When I installed the new battery and tightened down the screws on the underside once the new battery fully charged it swelled slightly and the trackpad wouldn't click. I had to loosen the screws slightly to get it to work. I ended up returning that replacement battery as defective, the new, new battery doesn't seem to have the same issue.

Monday, June 26, 2023

Fixit Clinic article in the Harvard Gazette

What better way to teach Design for Manufacturing (DFM) than to interrogate the way things are currently made?

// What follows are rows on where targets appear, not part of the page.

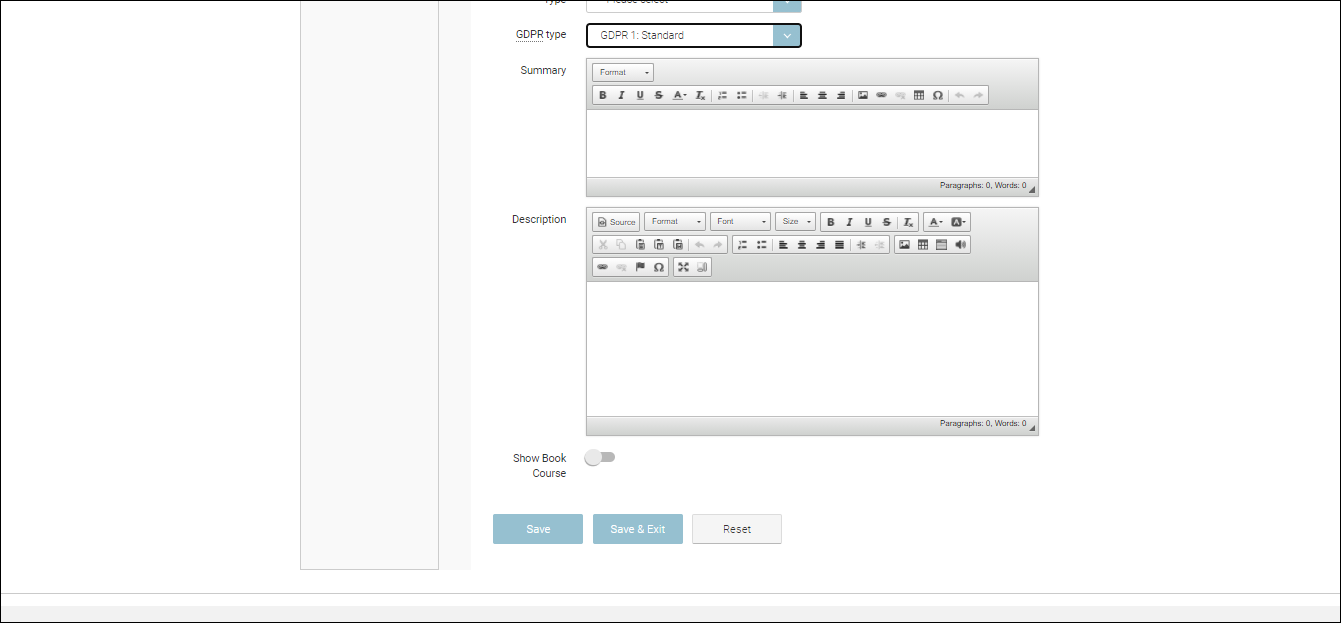Click the audio speaker icon in Description toolbar
Viewport: 1341px width, 623px height.
tap(961, 245)
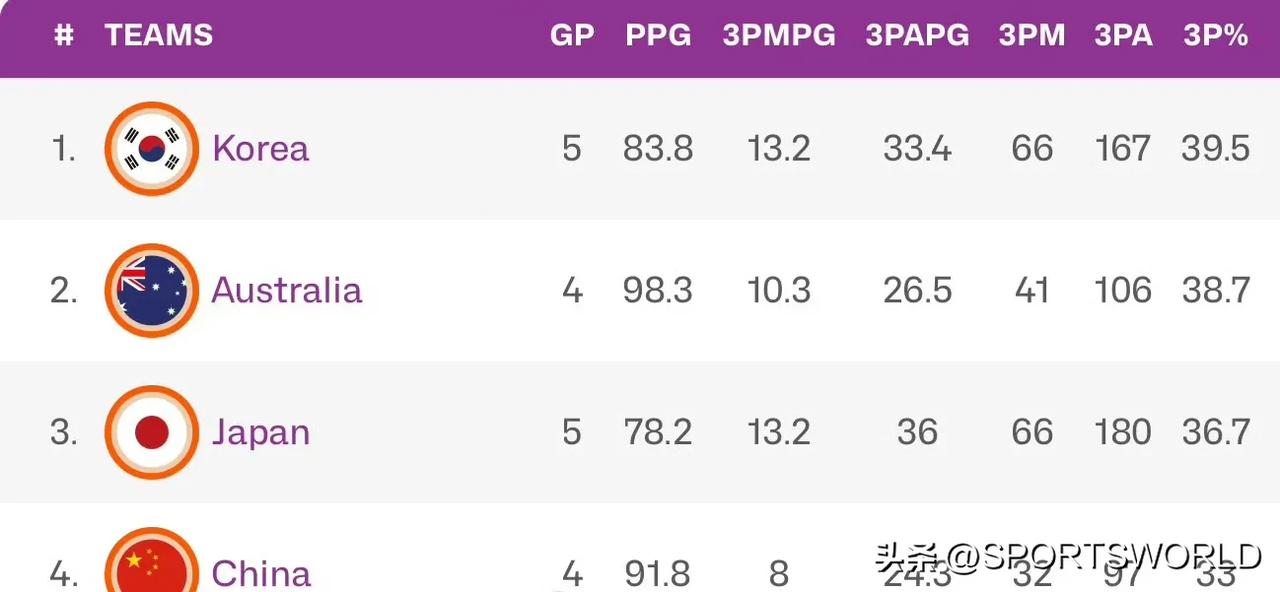Image resolution: width=1280 pixels, height=592 pixels.
Task: Open the Japan team link
Action: tap(261, 433)
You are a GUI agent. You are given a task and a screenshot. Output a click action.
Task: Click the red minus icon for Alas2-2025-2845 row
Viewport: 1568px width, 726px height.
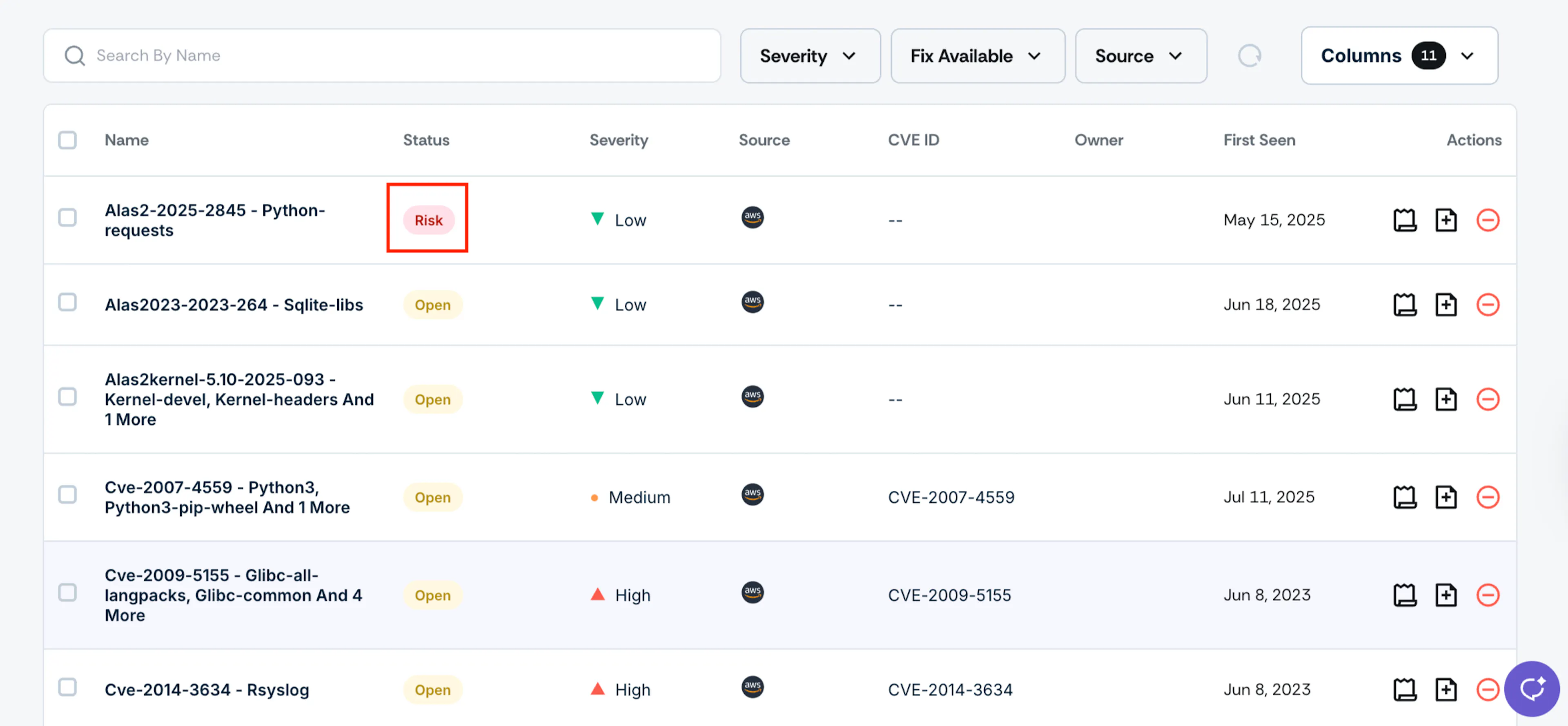1488,220
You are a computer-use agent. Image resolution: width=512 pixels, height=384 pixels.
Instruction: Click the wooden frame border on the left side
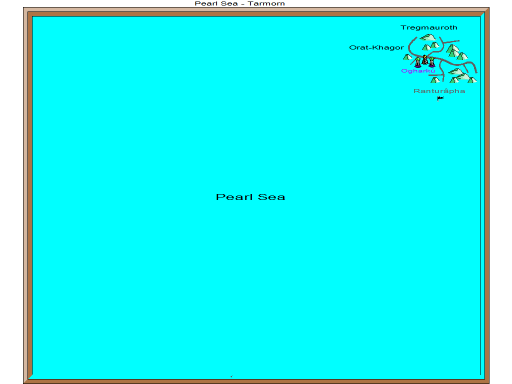pos(28,197)
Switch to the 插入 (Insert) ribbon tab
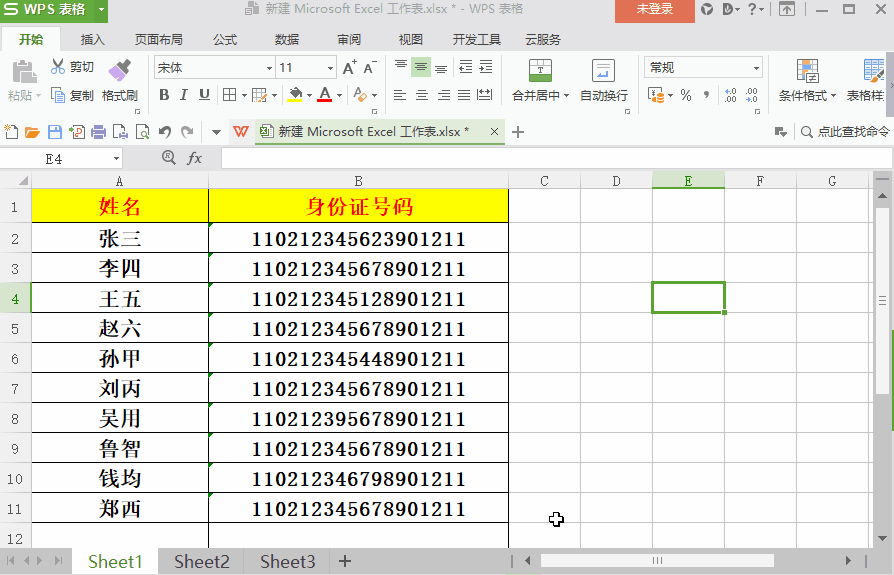This screenshot has height=575, width=894. click(x=92, y=40)
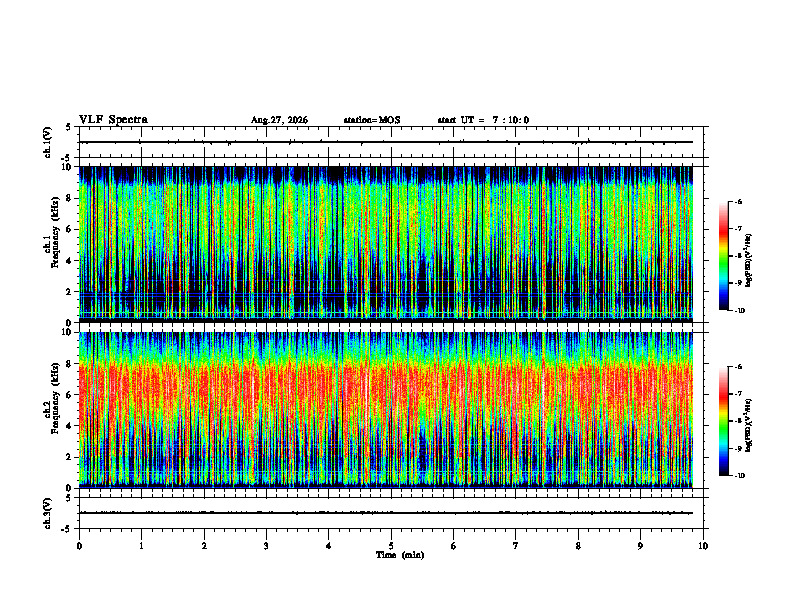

We hold Fixit Clinics in partnership with Colleges and Universities so future practitioners -- engineers and designers -- see how Design for Manufacturing (DFM) is currently practiced and to encourage “Design for Durability” (DFD), i.e. incorporate durability, maintainability, serviceability for the future sustainable circular economy; repair is a cornerstone of our environmental and economic future.

Friday, June 23, 2023

Fixit Clinic mentioned in today’s Washington Post

Fixit Clinic is mentioned in today’s Washington Post: TECH IN YOUR LIFE How to find trustworthy repair help for your busted iPhone or TV set:

Saturday, March 25, 2023

As Featured on Pat Benincasa’s Fill To Capacity! Podcast

 Fixit Clinic founder Peter Mui is this week’s interviewee on Pat Benincasa’s Fill To Capacity! podcast:

It’s on all the major podcast streaming services or listen online at

Sunday, March 12, 2023

Let's Keep Our Chomebooks

Chromebooks have become popular computing devices with school systems and libraries: school system adoption and purchase of Chromebooks rapidly accelerated during the pandemic as school systems needed to support distance learning. However: all Chromebooks have an “Automatic Update Expiry” (AUE) date after which they no longer receive Chrome OS updates. For individual consumers this means that their Chromebook gets less and less useful and less secure over time. However: for organizations with lots of Chromebooks enrolled in Google’s Enterprise Enrollment (e.g. schools and school systems) they have to stop using them immediately.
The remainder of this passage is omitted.